Identification of severe service conditions for control valves may be determined by performing sizing calculations using IEC 60534-2-1 or ISA 75.01.01 with the following information:

  • Fluid state (liquid, gas, vapour, 2-Phase, multi-phase, slurry)
  • Flow rate at max, normal and min conditions (Q)
  • Upstream pressure at max, normal and min conditions (P1)
  • Differential pressure at max, normal and min conditions ((P1-P2) or (dP))
  • Vapour pressure of liquids (Pv)
  • Temperature (T1)
  • Valve size

A determination of whether severe service exists for a control valve can be applied through thresholds expressed in Table 1. It should be noted that the potential for severe services is only an indication and not proof and therefore further examination should be performed. However, it is apparent that the further beyond the condition threshold, the more severe the service. Excellent tools currently exist to reduce risk and time to perform the extensive calculations that are required to test for the condition thresholds; one of the best is Flowserve’s Performance!, which uses a Valve Selection Guide to significantly reduce sizing and selection inaccuracies, and provides clear and abundant data to assist in defining the conditions within and around the control valve.

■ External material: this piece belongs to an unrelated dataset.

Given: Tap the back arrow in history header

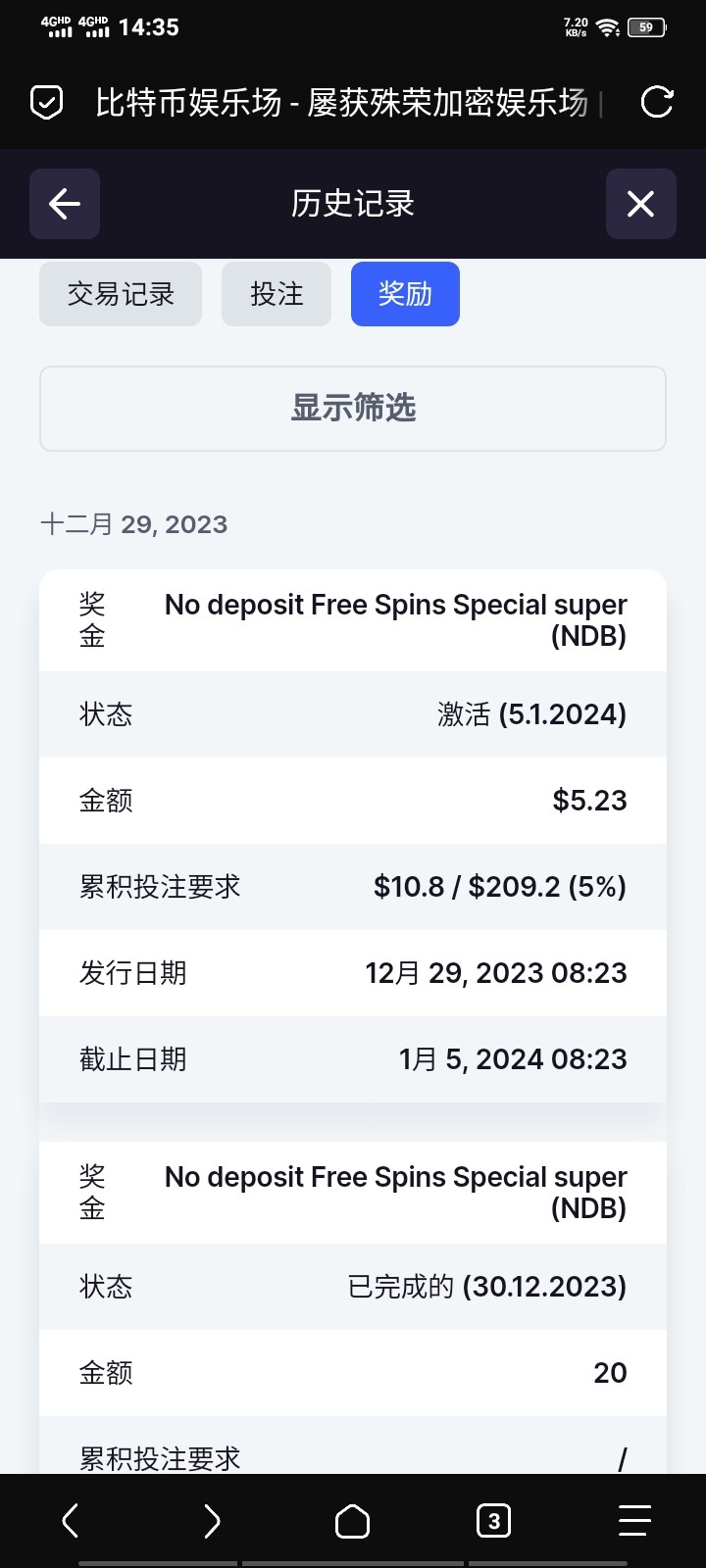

When any of the above conditions violate the thresholds in Table 1, the application should be considered as severe service and a SSCV should be selected. Additional process information should also be reviewed.

Control valves that do not violate any of the conditions in Table 1 or are not identified in the above list of severe service applications can be identified as general purpose control valves.

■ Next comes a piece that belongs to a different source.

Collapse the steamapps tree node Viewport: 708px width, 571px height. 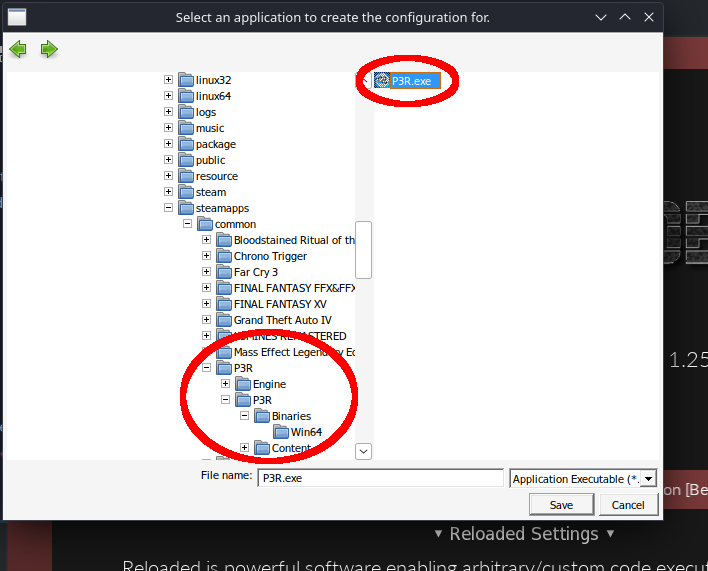168,208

By using suppliers who specialize in SSCVs, applying a series of steps in qualifying them and separating general purpose from the more challenging applications, greater and longer success for a facility’s valve population is achievable.

Ross Waters serves on the Manufacturers Standardization Society (MSS) as a task force member on C-114 Steel Valves and C-409 Knife Gates. He is currently increasing awareness of severe service valves at conferences and to industry organizations. Ross proposes the MSS establish a technical committee to develop the parameters, specifications and standards for severe service valves and that the MSS Board of Directors formally adopt the designation at the MSS annual meeting in May 2016.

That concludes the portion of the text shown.